DESCRIPTION OF THE EMBODIMENTS
[0020] Hereinbelow, exemplary embodiments of the present invention
will be described with reference to the drawings.
[0021] FIG. 1 is a schematic configuration diagram illustrating a
laser beam printer (hereinbelow, referred to as a printer) serving
as an image forming apparatus according to a first exemplary
embodiment. A photosensitive drum 1 is driven to rotate in an arrow
direction, and the surface of the photosensitive drum 1 is evenly
charged by a charging roller 2 as serving a charging device. A
laser scanner 3 performs scanning exposure with a laser beam L
which is on-and-off controlled according to image information,
thereby forming an electrostatic latent image. A developing device
4 causes toner to adhere onto the electrostatic latent image to
develop a toner image on the photosensitive drum 1. Then, at a
transfer nip portion, which is a pressure contact portion between a
transfer roller 5 and the photosensitive drum 1, the toner image
formed on the photosensitive drum 1 is transferred onto a recording
material P, which is a heated material conveyed from a sheet
supplying cassette 6, at predetermined timing. At that time, for
the purpose of synchronization, a top sensor 8 detects a leading
end of the recording material P conveyed by a conveyance roller 9
so that a position where the toner image is formed on the
photosensitive drum 1 is matched with a recording position of the
leading end of the recording material P. The recording material P
conveyed to the transfer nip portion at the predetermined timing is
pinched and conveyed between the photosensitive drum 1 and the
transfer roller 5 with a constant pressure. The recording material
P onto which the toner image is transferred is conveyed to a fixing
device 7, and the fixing device 7 heats the toner image to fix the
toner image onto the recording material P. Then the recording
material P is discharged on an output tray.
[0022] Next, the fixing device 7 according to the present exemplary
embodiment will be described below. FIG. 2 is a sectional view of
the fixing device 7. The fixing device 7 includes a cylindrical
film 11, a heater 12 that is in contact with the inner surface of
the film 11, and a pressure roller 20 that constitutes a fixing nip
portion N together with the heater 12 via the film 11
therebetween.

PROBLEM 1 -
Answer these questions using the printer description:
(a) What device evenly charges the surface of the photosensitive drum 1?
(b) What detects the leading end of the recording material P?
(c) What three parts does the fixing device 7 include?
PROBLEM 2 -
Decide whether each statement agrees with the printer description. Answer yes or no, and quote the words that settle it.
(a) The laser scanner 3 develops the toner image on the drum.
(b) The heater 12 touches the inner surface of the film 11.
(c) The recording material P is conveyed from a sheet supplying cassette 6.
PROBLEM 3 - Copy out the printer description word for word, from "[0022] Next, the" to "therebetween.".

RECORD EXTRACTS -
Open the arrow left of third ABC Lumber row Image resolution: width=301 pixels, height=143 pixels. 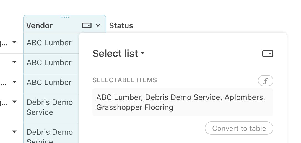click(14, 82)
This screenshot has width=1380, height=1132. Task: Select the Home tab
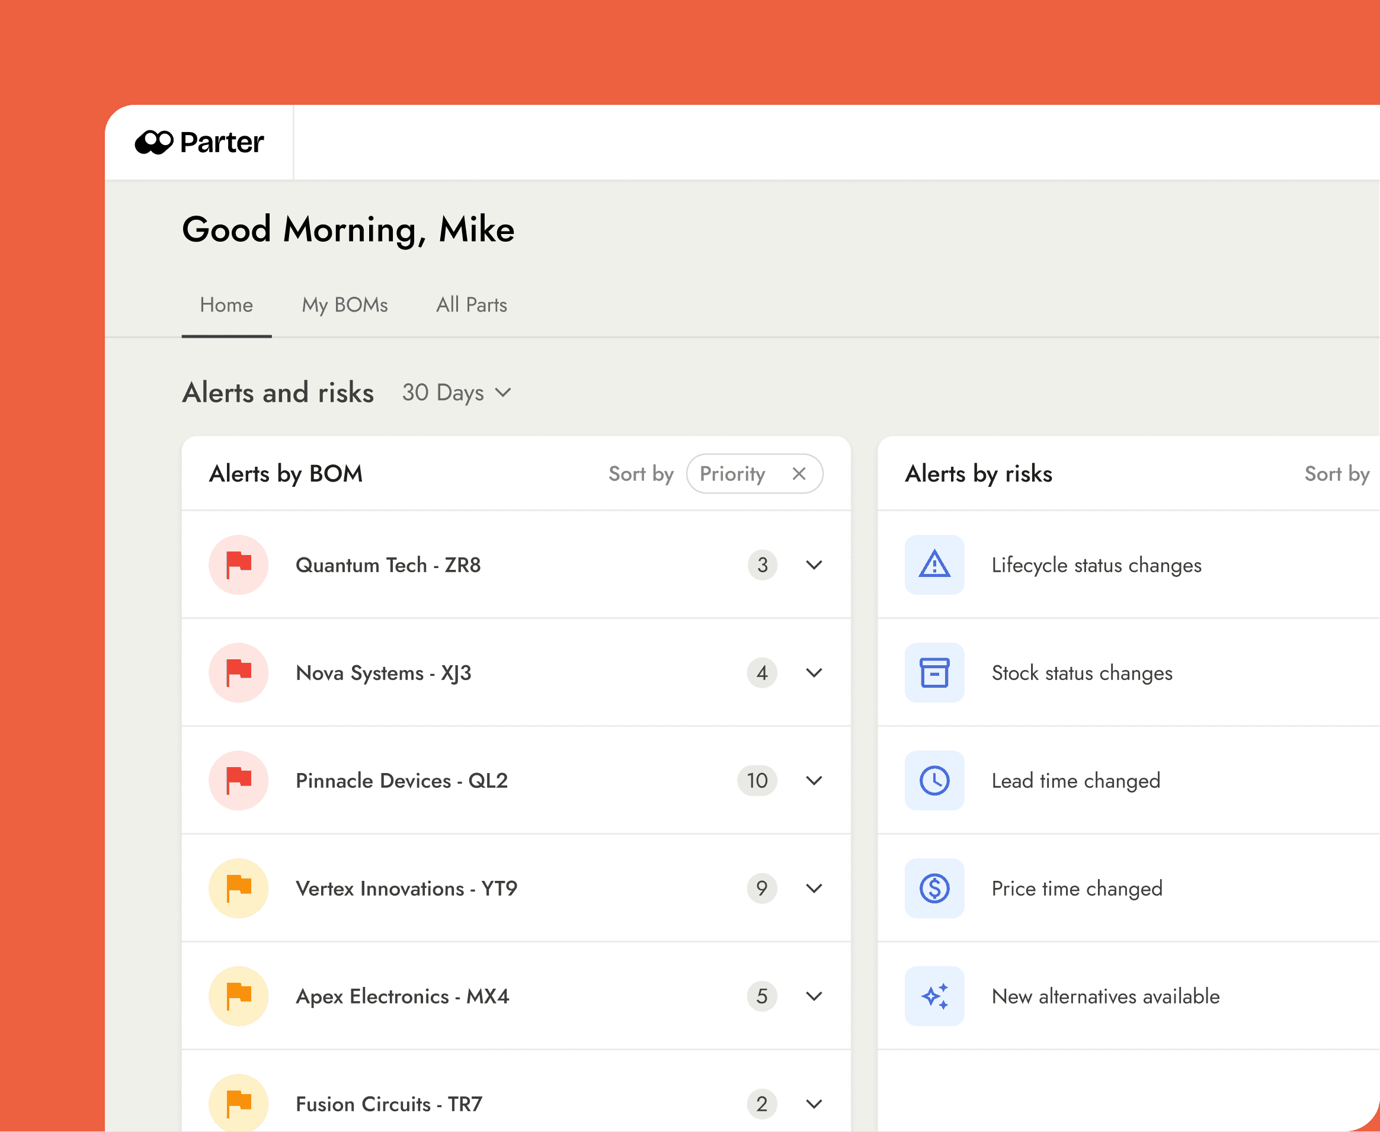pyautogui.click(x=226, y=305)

* * *

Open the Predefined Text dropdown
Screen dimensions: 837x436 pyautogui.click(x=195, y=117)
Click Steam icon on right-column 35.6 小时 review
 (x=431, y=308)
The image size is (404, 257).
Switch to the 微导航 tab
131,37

COMPLETE RESPONSE 1 -
(a) A charging roller 2.
(b) A top sensor 8.
(c) A cylindrical film 11, a heater 12, and a pressure roller 20.

COMPLETE RESPONSE 2 -
(a) No: "A developing device 4 causes toner to adhere onto the electrostatic latent image"
(b) Yes: "a heater 12 that is in contact with the inner surface of the film 11"
(c) Yes: "conveyed from a sheet supplying cassette 6"

COMPLETE RESPONSE 3 -
[0022] Next, the fixing device 7 according to the present exemplary
embodiment will be described below. FIG. 2 is a sectional view of
the fixing device 7. The fixing device 7 includes a cylindrical
film 11, a heater 12 that is in contact with the inner surface of
the film 11, and a pressure roller 20 that constitutes a fixing nip
portion N together with the heater 12 via the film 11
therebetween.